Certaines scènes particulièrement iconoclastes m'ont amené à m'interroger sur la relation entre auteur, acteurs et publics.
En réalité le contenu de cette pièce est aujourd'hui complètement intégré par notre société, du moins par la société parisienne qui se rend au théatre. Un livreur de pizza en tièrement qui se fait palper les fesses par les deux vieilles tantes, bien enteu jouées par des hommes, deux jeunes hommes faisant l'amour sur scène, une vieille femme urinant sur un bébé dans un berceau... tout cela dans un bain d'humour, tout passe... Le public en redemande.

J'ai imaginé une telle pièce présentée dans un théâtre d'une petite ville de province, il y a quarante ans .
Que se serait-il passé ?
- La pièce aurait déjà pu être interdite : un homme attend un enfant d'un autre homme. Je ne suis pas sûr que les notables, le clergé local, les militaires, les associations familiales et autres, les syndicats.
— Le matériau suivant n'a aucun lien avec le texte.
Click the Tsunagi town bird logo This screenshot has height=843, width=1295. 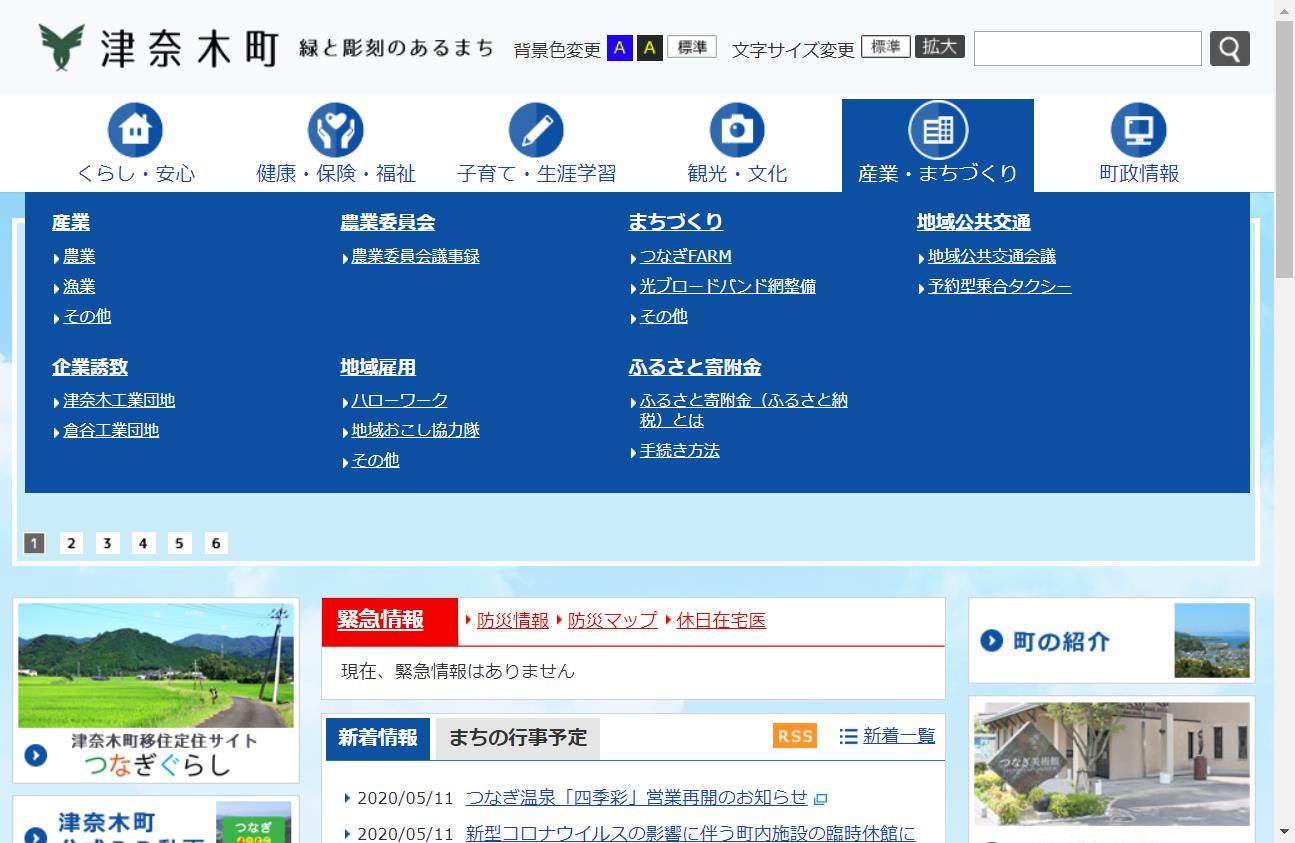point(60,46)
- Au cours de la pièce on aurait peut-être eu des manifestations, des gens auraient pu quitter la salle
- Des critiques particulèrement virulentes auraient pu être faites dans la presse locale le lendemain de la représentation... que sais-je encore ?

Enfin, c'est ce que j'imagine aujourd'hui... Peut-être à tort car ne l'oublions pas "les bonnes" de Jean Genêt ont été mises en scène par Jouvet en 1947, les "Paravents" en 1966.
Voici le récit de l'une des représentations des Paravents :
Fumigènes, cris, jets de chaises et d’objets blessants, hier soir au Théâtre de l’Odéon, le spectacle était… dans la salle !
Quinze jours après la première de la pièce de théâtre Les Paravents de Jean Genet mis en scène par Roger Blin, dans la presse et les esprits, la grogne ne fait que monter avec en chef de file Jean-Jacques Gautier, rédacteur de la page théâtre au Figaro. Mais hier soir, ça n’était plus des mots : la douzième représentation a été violemment interrompue par des « paras » qui commencent par crier : « Un scandale ! », « Une insulte faite aux morts et à l’armée ! », « Une pièce immorale ! Une honte pour la France qui se laisse insultée ». Et des mots, naturellement, ils en sont venus aux mains. Les forces de l’ordre ont du intervenir pour que la pièce puisse reprendre (http://www.live2times.com/1966-les-paravents-de-jean-genet-par-roger-blin-e--10339/)
Il y eu ensuite "Théorème" de Pasolini sorti en salle en 1968. Un jeune homme d'une étrange beauté s'introduit dans une famille bourgeoise. Le père, la mère, le fils et la fille succombent à son charme. Son départ impromptu ébranle tous les membres de la famille. Le film fit scandale au festival de Cannes. Ulcérés, les conservateurs bien pensants accusent l'œuvre de « pornographie » (ce qui aujourd'hui paraîtrait sans doute aberrant). Il est vrai qu'à y regarder de plus près, le film s'attaque férocement aux valeurs traditionnelles de la bourgeoisie, la religion la première.